WHAT TO WORK ON:
An identical copy of the data below is needed.

____ RECORDED DATA

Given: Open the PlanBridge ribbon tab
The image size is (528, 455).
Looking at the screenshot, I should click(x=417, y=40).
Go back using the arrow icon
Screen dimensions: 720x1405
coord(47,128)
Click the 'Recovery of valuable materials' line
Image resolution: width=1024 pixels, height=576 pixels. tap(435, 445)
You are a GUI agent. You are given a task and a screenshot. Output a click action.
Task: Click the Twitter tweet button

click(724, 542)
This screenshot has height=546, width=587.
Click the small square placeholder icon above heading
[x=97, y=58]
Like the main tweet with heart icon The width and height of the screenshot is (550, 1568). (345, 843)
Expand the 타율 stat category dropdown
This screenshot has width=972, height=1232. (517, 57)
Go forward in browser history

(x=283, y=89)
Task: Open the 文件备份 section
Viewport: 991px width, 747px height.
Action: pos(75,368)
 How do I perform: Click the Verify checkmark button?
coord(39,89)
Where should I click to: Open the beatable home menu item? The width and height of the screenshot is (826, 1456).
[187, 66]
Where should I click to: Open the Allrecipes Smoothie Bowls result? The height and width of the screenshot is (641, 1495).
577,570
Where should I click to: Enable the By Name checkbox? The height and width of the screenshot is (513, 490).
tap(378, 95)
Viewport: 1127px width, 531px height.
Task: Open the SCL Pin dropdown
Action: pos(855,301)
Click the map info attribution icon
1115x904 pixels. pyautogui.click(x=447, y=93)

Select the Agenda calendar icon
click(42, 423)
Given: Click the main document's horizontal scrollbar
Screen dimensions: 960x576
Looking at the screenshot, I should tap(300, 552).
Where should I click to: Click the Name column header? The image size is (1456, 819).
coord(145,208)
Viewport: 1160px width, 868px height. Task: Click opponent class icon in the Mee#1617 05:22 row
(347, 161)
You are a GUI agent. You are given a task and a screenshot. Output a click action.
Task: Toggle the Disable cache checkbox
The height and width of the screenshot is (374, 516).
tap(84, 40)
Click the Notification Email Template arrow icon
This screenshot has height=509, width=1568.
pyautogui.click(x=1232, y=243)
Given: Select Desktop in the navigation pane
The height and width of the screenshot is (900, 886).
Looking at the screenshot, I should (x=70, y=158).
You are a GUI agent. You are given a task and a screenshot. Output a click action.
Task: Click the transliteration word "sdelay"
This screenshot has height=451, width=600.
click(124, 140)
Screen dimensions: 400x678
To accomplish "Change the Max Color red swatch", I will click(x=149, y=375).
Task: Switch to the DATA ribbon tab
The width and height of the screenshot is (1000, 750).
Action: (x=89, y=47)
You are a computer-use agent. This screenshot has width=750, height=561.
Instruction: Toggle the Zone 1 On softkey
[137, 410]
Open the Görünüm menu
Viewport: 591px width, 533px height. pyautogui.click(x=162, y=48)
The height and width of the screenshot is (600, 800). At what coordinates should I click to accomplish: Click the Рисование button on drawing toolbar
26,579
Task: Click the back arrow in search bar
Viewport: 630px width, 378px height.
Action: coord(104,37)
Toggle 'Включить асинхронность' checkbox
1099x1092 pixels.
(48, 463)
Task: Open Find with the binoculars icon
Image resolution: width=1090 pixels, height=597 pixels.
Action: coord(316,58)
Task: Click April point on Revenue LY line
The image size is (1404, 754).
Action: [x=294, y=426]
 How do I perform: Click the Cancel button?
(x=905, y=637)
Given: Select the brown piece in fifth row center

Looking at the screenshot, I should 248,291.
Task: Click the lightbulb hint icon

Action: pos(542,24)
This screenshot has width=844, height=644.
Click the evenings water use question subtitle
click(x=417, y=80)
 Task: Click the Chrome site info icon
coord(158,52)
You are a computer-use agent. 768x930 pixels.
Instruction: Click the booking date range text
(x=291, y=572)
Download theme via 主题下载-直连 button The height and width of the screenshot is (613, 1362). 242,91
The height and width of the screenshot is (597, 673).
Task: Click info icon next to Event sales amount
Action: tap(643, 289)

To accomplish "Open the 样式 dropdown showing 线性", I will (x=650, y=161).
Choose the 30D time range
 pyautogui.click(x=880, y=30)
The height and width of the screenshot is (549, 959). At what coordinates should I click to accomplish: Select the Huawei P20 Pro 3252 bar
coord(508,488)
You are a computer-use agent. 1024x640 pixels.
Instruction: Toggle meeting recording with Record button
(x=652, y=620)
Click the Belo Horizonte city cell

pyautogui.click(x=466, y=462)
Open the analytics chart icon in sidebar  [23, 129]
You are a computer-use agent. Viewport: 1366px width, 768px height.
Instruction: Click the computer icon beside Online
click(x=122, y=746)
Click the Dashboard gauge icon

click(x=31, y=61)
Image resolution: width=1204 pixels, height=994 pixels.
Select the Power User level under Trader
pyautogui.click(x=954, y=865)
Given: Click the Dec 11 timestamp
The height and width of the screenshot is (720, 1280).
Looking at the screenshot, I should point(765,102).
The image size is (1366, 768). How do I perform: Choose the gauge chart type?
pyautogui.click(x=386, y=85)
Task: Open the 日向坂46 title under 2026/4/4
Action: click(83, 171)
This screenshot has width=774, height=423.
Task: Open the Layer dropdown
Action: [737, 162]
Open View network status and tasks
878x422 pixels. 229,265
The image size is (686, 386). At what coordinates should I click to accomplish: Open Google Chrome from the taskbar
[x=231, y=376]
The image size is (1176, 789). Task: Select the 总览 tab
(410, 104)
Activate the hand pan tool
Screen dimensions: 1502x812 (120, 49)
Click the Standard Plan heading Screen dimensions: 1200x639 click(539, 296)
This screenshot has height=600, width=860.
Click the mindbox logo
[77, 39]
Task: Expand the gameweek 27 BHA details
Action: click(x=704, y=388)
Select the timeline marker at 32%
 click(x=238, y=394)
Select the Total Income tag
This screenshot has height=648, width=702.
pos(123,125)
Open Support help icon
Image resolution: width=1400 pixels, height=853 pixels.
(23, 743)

________

REPLY:
Given: Open the PlanBridge ribbon tab
The image size is (528, 455).
Looking at the screenshot, I should click(x=417, y=40).
Go back using the arrow icon
Screen dimensions: 720x1405
coord(47,128)
Click the 'Recovery of valuable materials' line
Image resolution: width=1024 pixels, height=576 pixels. tap(435, 445)
You are a GUI agent. You are given a task and a screenshot. Output a click action.
Task: Click the Twitter tweet button

click(724, 542)
This screenshot has height=546, width=587.
Click the small square placeholder icon above heading
[x=97, y=58]
Like the main tweet with heart icon The width and height of the screenshot is (550, 1568). (345, 843)
Expand the 타율 stat category dropdown
This screenshot has width=972, height=1232. (517, 57)
Go forward in browser history

(x=283, y=89)
Task: Open the 文件备份 section
Viewport: 991px width, 747px height.
Action: pos(75,368)
 How do I perform: Click the Verify checkmark button?
coord(39,89)
Where should I click to: Open the beatable home menu item? The width and height of the screenshot is (826, 1456).
[187, 66]
Where should I click to: Open the Allrecipes Smoothie Bowls result? The height and width of the screenshot is (641, 1495).
577,570
Where should I click to: Enable the By Name checkbox? The height and width of the screenshot is (513, 490).
tap(378, 95)
Viewport: 1127px width, 531px height.
Task: Open the SCL Pin dropdown
Action: pos(855,301)
Click the map info attribution icon
1115x904 pixels. pyautogui.click(x=447, y=93)

Select the Agenda calendar icon
click(42, 423)
Given: Click the main document's horizontal scrollbar
Screen dimensions: 960x576
Looking at the screenshot, I should tap(300, 552).
Where should I click to: Click the Name column header? The image size is (1456, 819).
coord(145,208)
Viewport: 1160px width, 868px height. Task: Click opponent class icon in the Mee#1617 05:22 row
(347, 161)
You are a GUI agent. You are given a task and a screenshot. Output a click action.
Task: Toggle the Disable cache checkbox
The height and width of the screenshot is (374, 516).
tap(84, 40)
Click the Notification Email Template arrow icon
This screenshot has height=509, width=1568.
pyautogui.click(x=1232, y=243)
Given: Select Desktop in the navigation pane
The height and width of the screenshot is (900, 886).
Looking at the screenshot, I should (x=70, y=158).
You are a GUI agent. You are given a task and a screenshot. Output a click action.
Task: Click the transliteration word "sdelay"
This screenshot has height=451, width=600.
click(124, 140)
Screen dimensions: 400x678
To accomplish "Change the Max Color red swatch", I will click(x=149, y=375).
Task: Switch to the DATA ribbon tab
The width and height of the screenshot is (1000, 750).
Action: (x=89, y=47)
You are a computer-use agent. This screenshot has width=750, height=561.
Instruction: Toggle the Zone 1 On softkey
[137, 410]
Open the Görünüm menu
Viewport: 591px width, 533px height. pyautogui.click(x=162, y=48)
The height and width of the screenshot is (600, 800). At what coordinates should I click to accomplish: Click the Рисование button on drawing toolbar
26,579
Task: Click the back arrow in search bar
Viewport: 630px width, 378px height.
Action: coord(104,37)
Toggle 'Включить асинхронность' checkbox
1099x1092 pixels.
(48, 463)
Task: Open Find with the binoculars icon
Image resolution: width=1090 pixels, height=597 pixels.
Action: coord(316,58)
Task: Click April point on Revenue LY line
The image size is (1404, 754).
Action: [x=294, y=426]
 How do I perform: Click the Cancel button?
(x=905, y=637)
Given: Select the brown piece in fifth row center

Looking at the screenshot, I should 248,291.
Task: Click the lightbulb hint icon

Action: pos(542,24)
This screenshot has width=844, height=644.
Click the evenings water use question subtitle
click(x=417, y=80)
 Task: Click the Chrome site info icon
coord(158,52)
You are a computer-use agent. 768x930 pixels.
Instruction: Click the booking date range text
(x=291, y=572)
Download theme via 主题下载-直连 button The height and width of the screenshot is (613, 1362). 242,91
The height and width of the screenshot is (597, 673).
Task: Click info icon next to Event sales amount
Action: tap(643, 289)

To accomplish "Open the 样式 dropdown showing 线性", I will (x=650, y=161).
Choose the 30D time range
 pyautogui.click(x=880, y=30)
The height and width of the screenshot is (549, 959). At what coordinates should I click to accomplish: Select the Huawei P20 Pro 3252 bar
coord(508,488)
You are a computer-use agent. 1024x640 pixels.
Instruction: Toggle meeting recording with Record button
(x=652, y=620)
Click the Belo Horizonte city cell

pyautogui.click(x=466, y=462)
Open the analytics chart icon in sidebar  [23, 129]
You are a computer-use agent. Viewport: 1366px width, 768px height.
Instruction: Click the computer icon beside Online
click(x=122, y=746)
Click the Dashboard gauge icon

click(x=31, y=61)
Image resolution: width=1204 pixels, height=994 pixels.
Select the Power User level under Trader
pyautogui.click(x=954, y=865)
Given: Click the Dec 11 timestamp
The height and width of the screenshot is (720, 1280).
Looking at the screenshot, I should point(765,102).
The image size is (1366, 768). How do I perform: Choose the gauge chart type?
pyautogui.click(x=386, y=85)
Task: Open the 日向坂46 title under 2026/4/4
Action: click(83, 171)
This screenshot has width=774, height=423.
Task: Open the Layer dropdown
Action: [737, 162]
Open View network status and tasks
878x422 pixels. 229,265
The image size is (686, 386). At what coordinates should I click to accomplish: Open Google Chrome from the taskbar
[x=231, y=376]
The image size is (1176, 789). Task: Select the 总览 tab
(410, 104)
Activate the hand pan tool
Screen dimensions: 1502x812 (120, 49)
Click the Standard Plan heading Screen dimensions: 1200x639 click(539, 296)
This screenshot has height=600, width=860.
Click the mindbox logo
[77, 39]
Task: Expand the gameweek 27 BHA details
Action: click(x=704, y=388)
Select the timeline marker at 32%
 click(x=238, y=394)
Select the Total Income tag
This screenshot has height=648, width=702.
pos(123,125)
Open Support help icon
Image resolution: width=1400 pixels, height=853 pixels.
(23, 743)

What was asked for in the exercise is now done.